Copy down all of the data underneath, exactly as shown.

——

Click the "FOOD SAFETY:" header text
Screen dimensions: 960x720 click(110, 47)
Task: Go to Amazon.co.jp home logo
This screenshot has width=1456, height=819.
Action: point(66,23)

——

Response:
Click the "FOOD SAFETY:" header text
Screen dimensions: 960x720 click(110, 47)
Task: Go to Amazon.co.jp home logo
This screenshot has width=1456, height=819.
Action: point(66,23)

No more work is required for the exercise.